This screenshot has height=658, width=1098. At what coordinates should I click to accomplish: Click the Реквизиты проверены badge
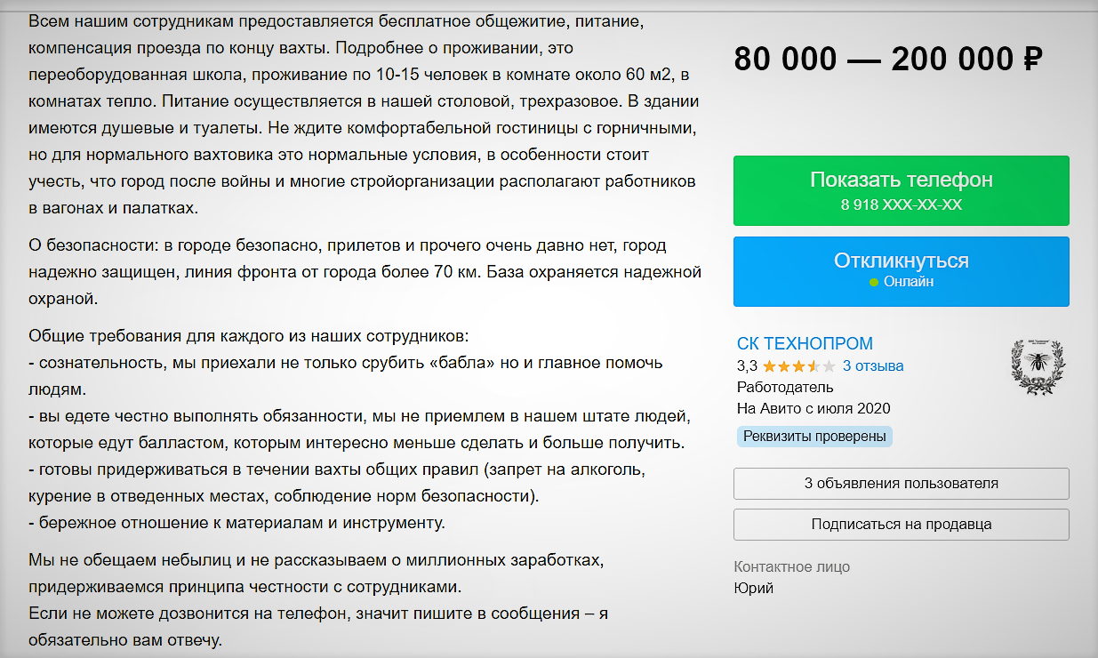click(814, 437)
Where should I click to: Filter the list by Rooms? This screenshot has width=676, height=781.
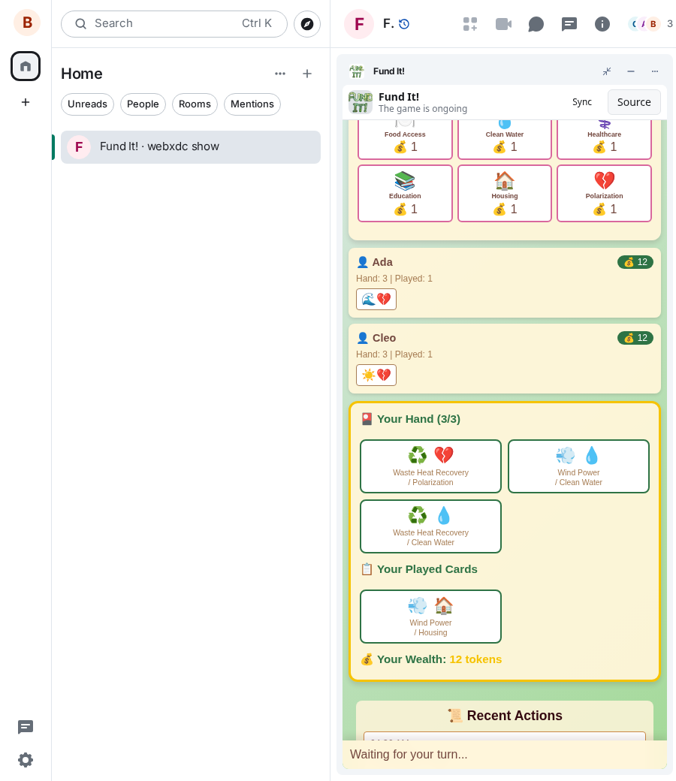[x=195, y=104]
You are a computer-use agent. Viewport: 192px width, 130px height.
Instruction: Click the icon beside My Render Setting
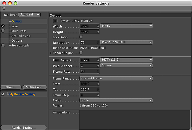[3, 94]
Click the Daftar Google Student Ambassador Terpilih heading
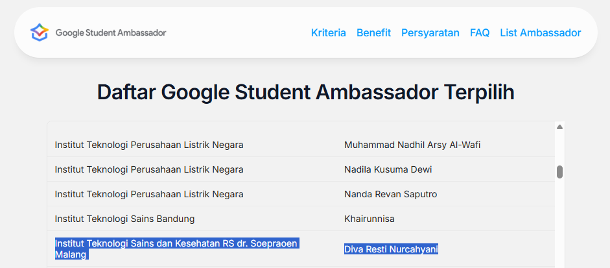The height and width of the screenshot is (268, 610). pyautogui.click(x=305, y=92)
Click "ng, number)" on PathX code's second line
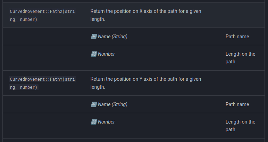The height and width of the screenshot is (142, 268). click(x=24, y=19)
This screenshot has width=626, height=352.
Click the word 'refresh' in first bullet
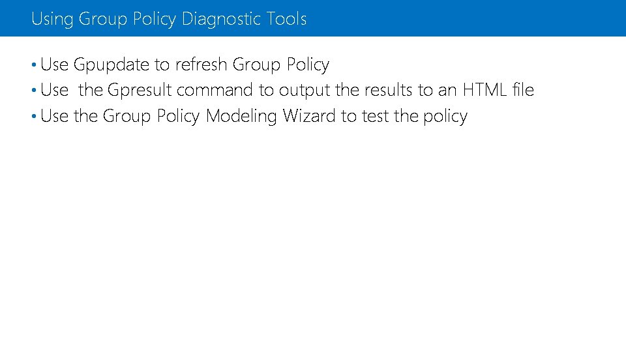(201, 65)

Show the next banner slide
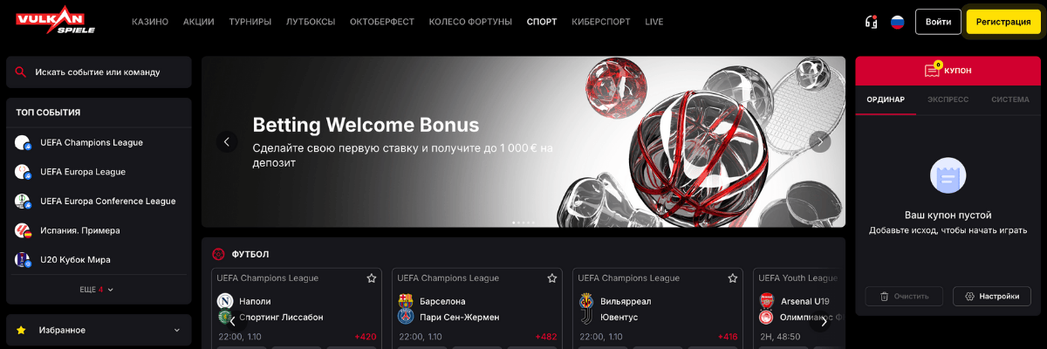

----

Copy the material word for word, from the line containing "Click the Daftar" through the end of the material. Omit the pictures from your copy.

**Finished exercise**:
Click the Daftar Google Student Ambassador Terpilih heading
The height and width of the screenshot is (268, 610). pyautogui.click(x=305, y=92)
Click "ng, number)" on PathX code's second line
The height and width of the screenshot is (142, 268). click(x=24, y=19)
This screenshot has width=626, height=352.
Click the word 'refresh' in first bullet
(201, 65)

Show the next banner slide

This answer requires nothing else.